Karar TV'de konuşan Babacan, 2014 yerel seçimlerine 3 ay
kala eş zamanlı olarak yapılan operasyonun "iyi niyetli bir şey
olmadığını" söylerken, bunun bir oyun olduğunu iddia etti.
17- 25 Aralık olaylarının iki yüzü olduğunu belirten Babacan
şöyle konuştu:
"Birinci yüzüne baktığımız zaman bu adeta bir darbe
teşebbüsü. Ben bunu o günlerde de ifade ettim. Bir ülkenin yargı mensuplarıyla
kolluk kuvvetlerinin bir koordinasyon içerisinde yıllarca sürdüğü iddia edilen
yolsuzluk ve rüşvet operasyonlarını biriktirip 2014 yerel seçimlerine 3 ay kala
eş zamanlı olarak basına ve belli TV kanallarına haber olacak şekilde vermeleri
bu operasyonları yapmaları, bu iyi niyetli bir şey değil. Bu bir oyun. Daha
sonra iddia dosyaları internete yayıldı herkes baktı okudu. Bir kişinin
gözaltına alınması için 17 defa rüşvet almasını beklemezsiniz ki. Bir iki
üçünde operasyon yapılır değil mi? Neden kiminde 17sinde bekliyorsun kiminde
5'inde yapıyorsun. Hepsini paket ediyorsun, bir anda eş zamanlı operasyonlarla
memleketin gündemine düşürüyorsun ve bunu da yerel seçimlerden 3 ay önce
yapıyorsun. Bu FETÖ terör örgütünün bir kumpası. Bununla ilgili kim varsa
sonuna kadar hesaplaşılmalı, cezalarını görmeli.

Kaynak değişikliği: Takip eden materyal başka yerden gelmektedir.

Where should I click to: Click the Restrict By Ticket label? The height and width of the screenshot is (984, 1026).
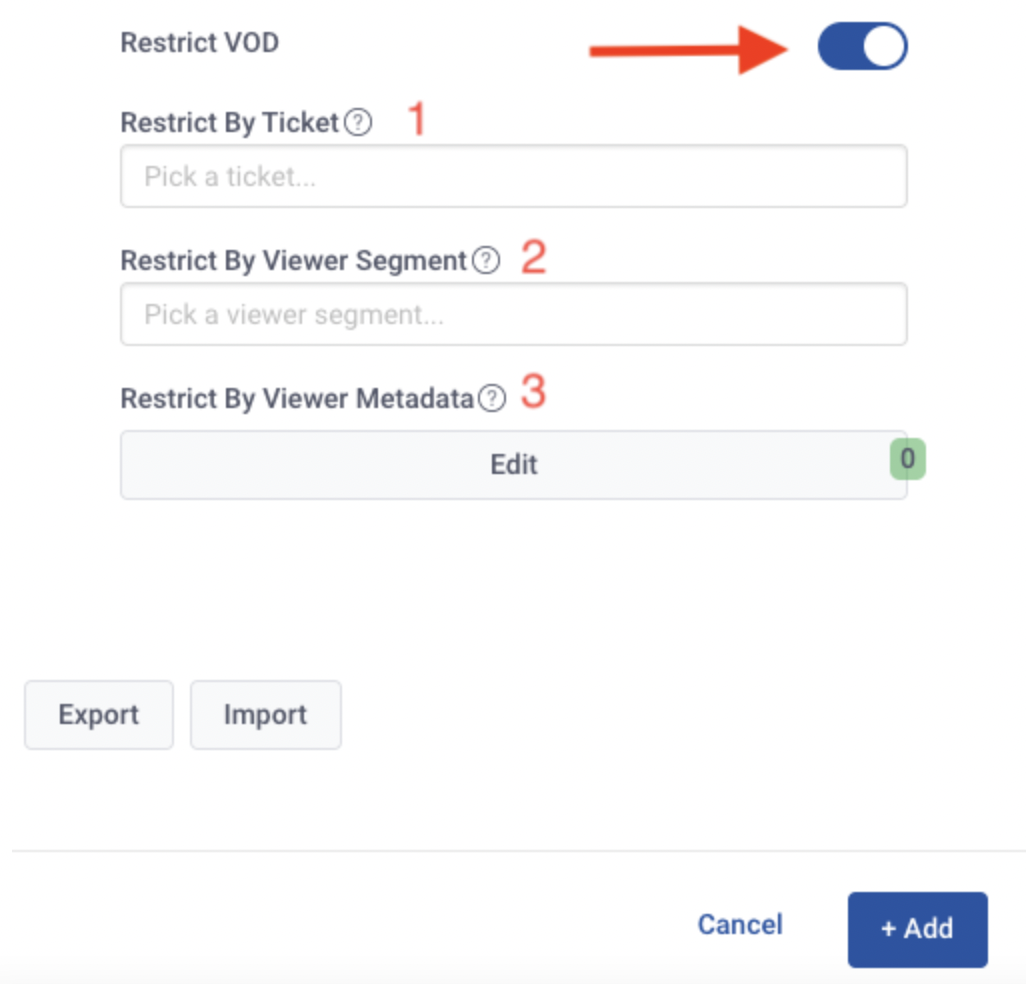(x=230, y=122)
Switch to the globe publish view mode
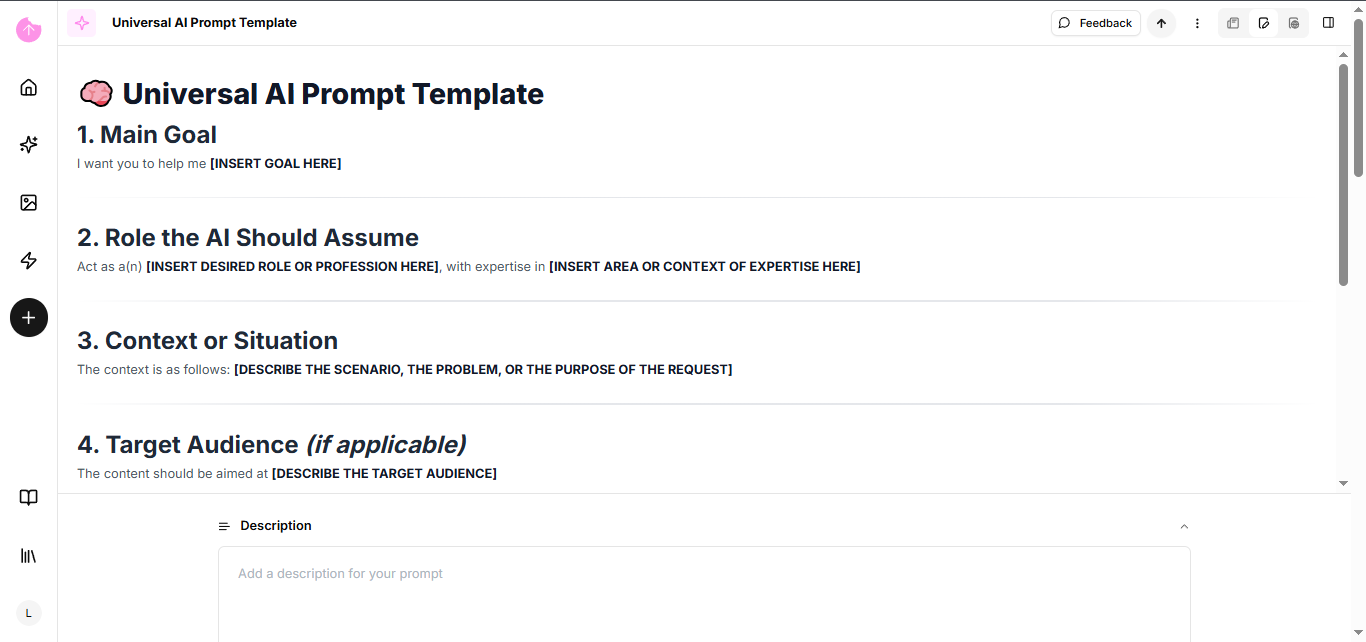This screenshot has width=1366, height=642. tap(1294, 23)
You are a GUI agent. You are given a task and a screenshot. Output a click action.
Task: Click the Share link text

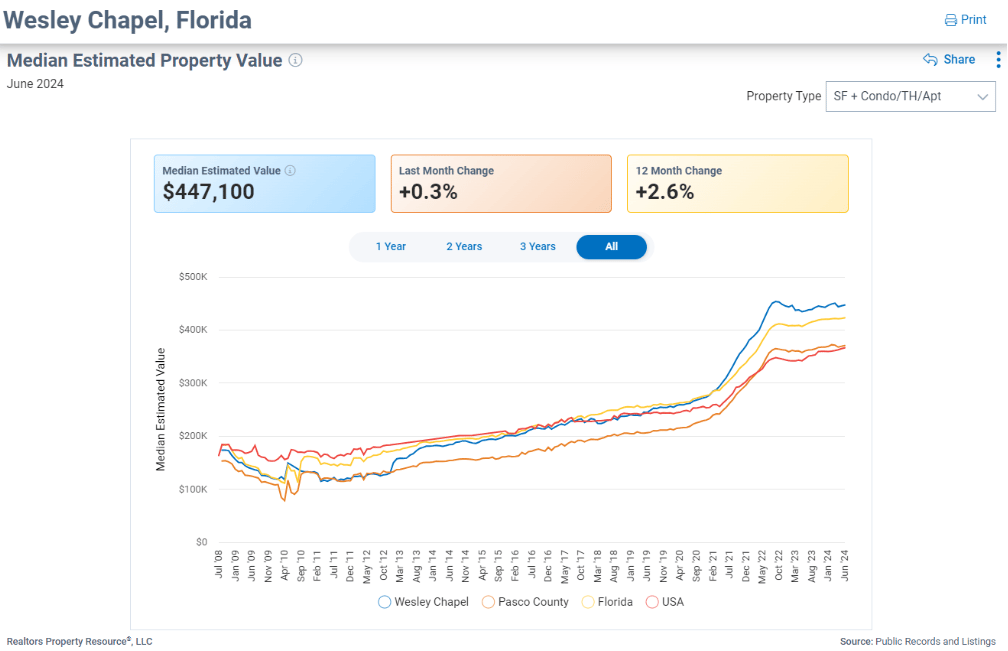tap(959, 60)
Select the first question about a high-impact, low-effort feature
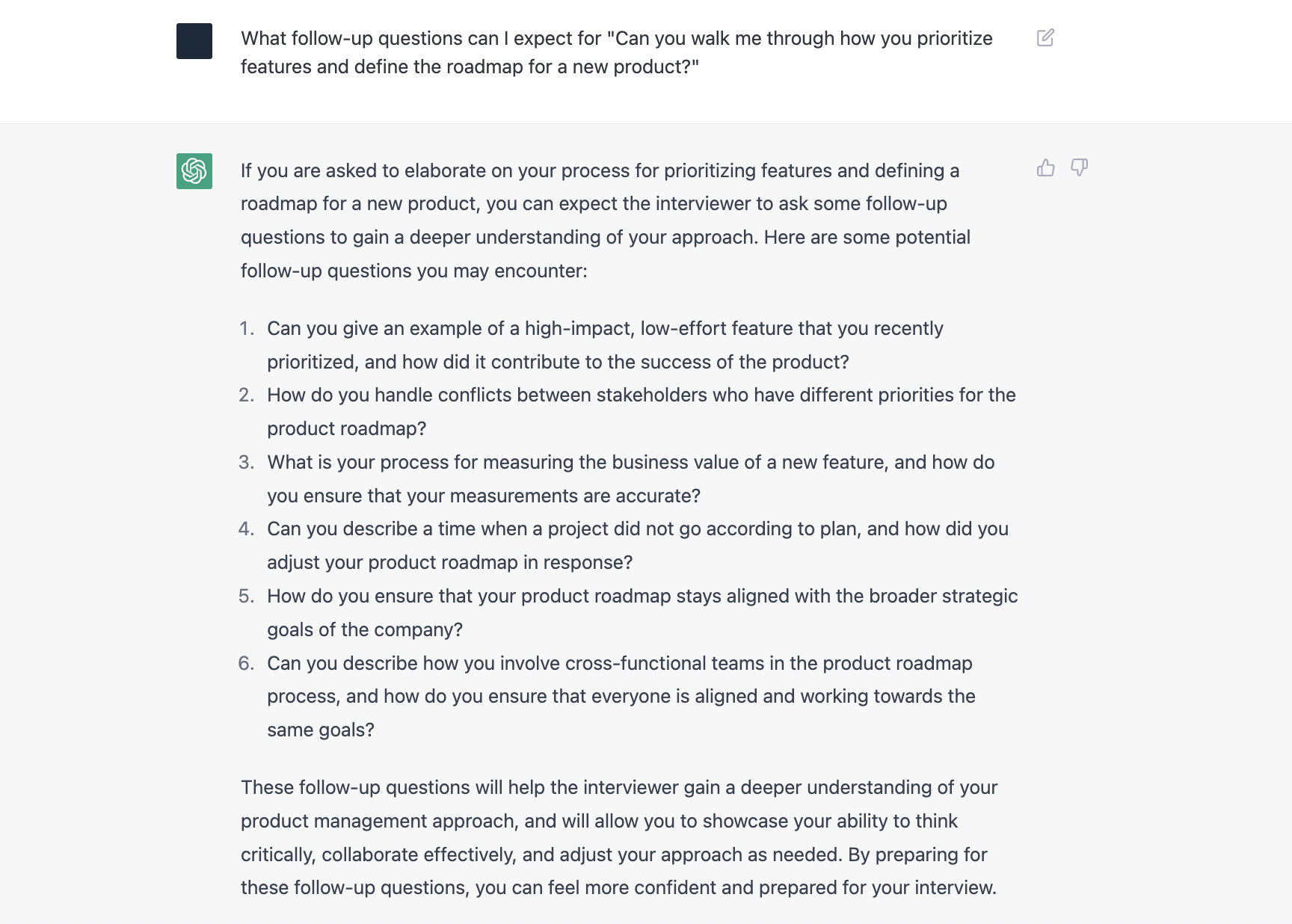 pos(605,345)
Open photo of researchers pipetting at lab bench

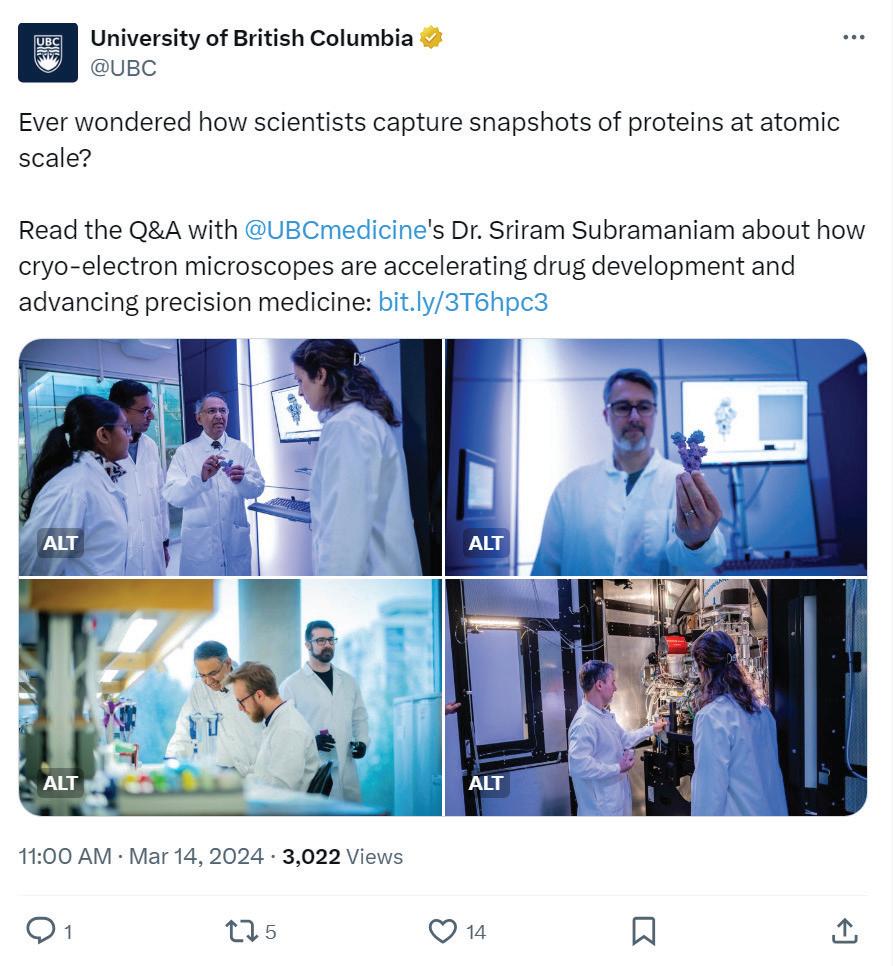(x=230, y=697)
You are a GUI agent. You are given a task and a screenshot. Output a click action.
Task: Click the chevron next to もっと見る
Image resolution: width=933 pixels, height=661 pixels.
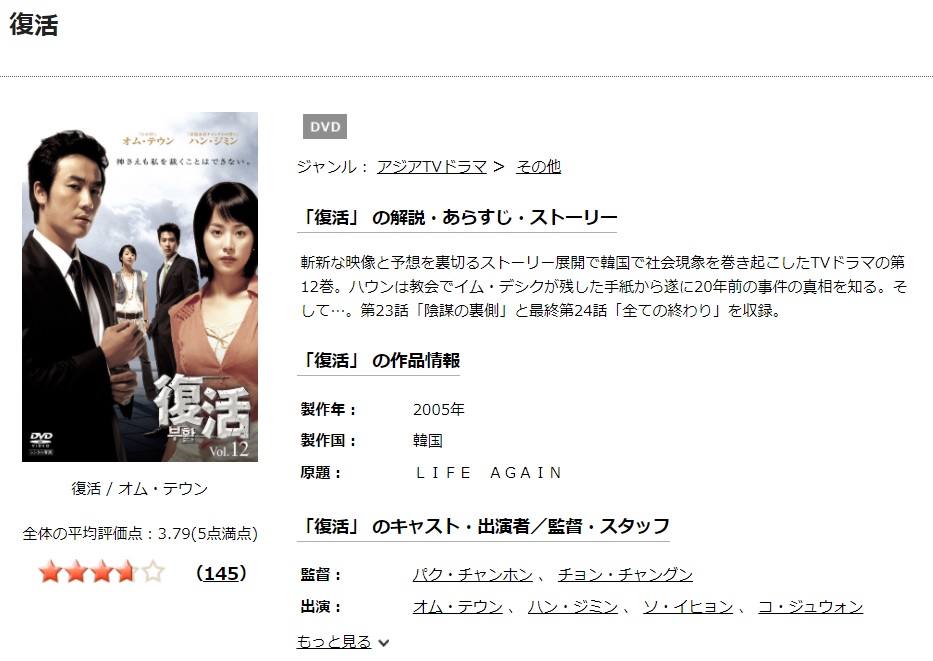384,643
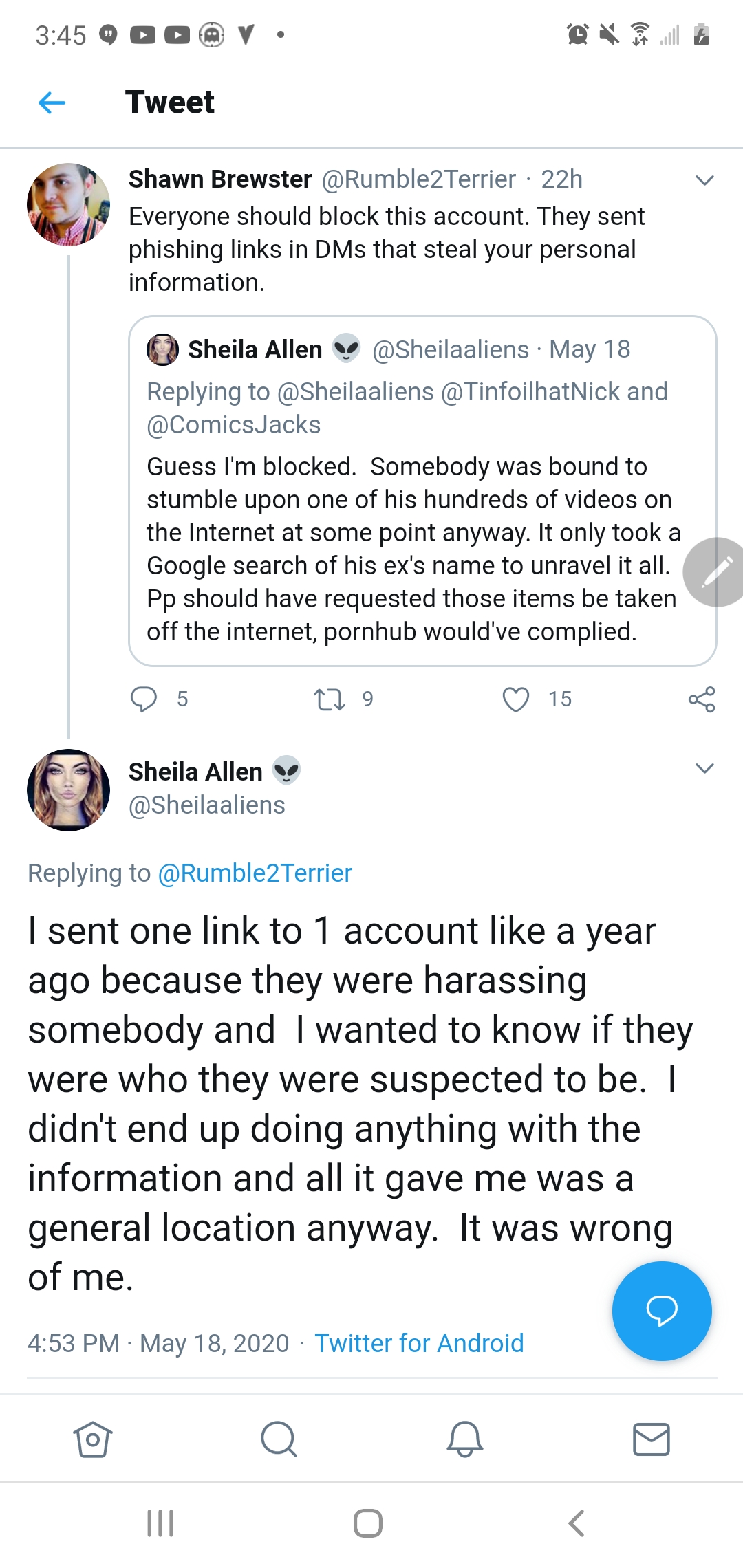Share Shawn Brewster's tweet
Viewport: 743px width, 1568px height.
(x=702, y=699)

Gel gelelim bir de meselenin öbür yüzüne. Bu dosyaların
içeriği... Burada çok ciddi iddialar var. Benim 17-25 Aralık'tan hemen sonra
Meclis'te yaptığım uzun bir konuşma var. 2014 yılının bütçe görüşmelerinin
kapanış konuşması ve hükümet adına kapanış konuşmasını ben yapıyorum. Ve orada
da açık açık söylüyorum; "Bu bir oyundur ama ciddi iddialar vardır ve
yargının bu iddiaların sonuna kadar üzerine gitmesi gerekir. Bağımsız ve
tarafsız yargı bu iddiaların hepsine bakması lazım." Sedat Peker videoları
çıktığında da ben aynısını söylemiştim. Daha sonra kamuoyuna açık yaptığım
onlarca konuşma var. Bakın bu partinin ismine biz neden AK dedik? Ak ne demek,
lekesiz temiz... Partinin adına ak deyip de yolsuzlukla mücadele konusunda
gerekli duruşu ortaya koymazsanız, bu konu partinin bekası haline gelir dedim.
Sadece partiye değil memlekete de olan oluyor. Bir de bu
arkadaşlar Yüce Divan'a gönderilmedi değil mi? Bu toplumun vicdanında da bir iz
bıraktı. Önce Soruşturma Komisyonu kuruldu. (9'u iktidar partisi, 6'sı
muhalefetten) O dönem Soruşturma Komisyonu'na üye olan arkadaşlarla konuştuk
tek tek. Hepsinin yolsuzluk olduğuna dair güçlü ve olumsuz kanaatleri vardı.
Daha sonra iş hukuki değerlendirmeden yavaş yavaş döndü
siyasi bir değerlendirmeye ve bir siyasi hesap başladı. Ve o malum arkadaşlar
sağı solu tehdit ettiler. Yakarız da yıkarız da... Ve iş döndü dolaştı hukuki
mecradan çıktı bir siyasi hatta düştü. Ve benim tutumum çok açıktı herkes
biliyor o dönemde. Ben çok siyasi hesabı bilmeyebilirim ama büyük bir hesap
günü var buna inanırım bir de hukuka inanırım dedim ama ağırlıklı görüş öbür
taraftaydı maalesef. Soruşturma komisyonunun olumsuz oylayarak Genel Kurul'a
gönderdiği bir şeyden daha farklı bir şey çıkması çok kolay değil. Komisyon
aylarca herkesi dinledi, iyice uzmanlaştı. O dosyalarla yatıp kalktılar. Ama iş
nihai oylamaya geldiğinde hukuki mecradan siyasi hatta düştü."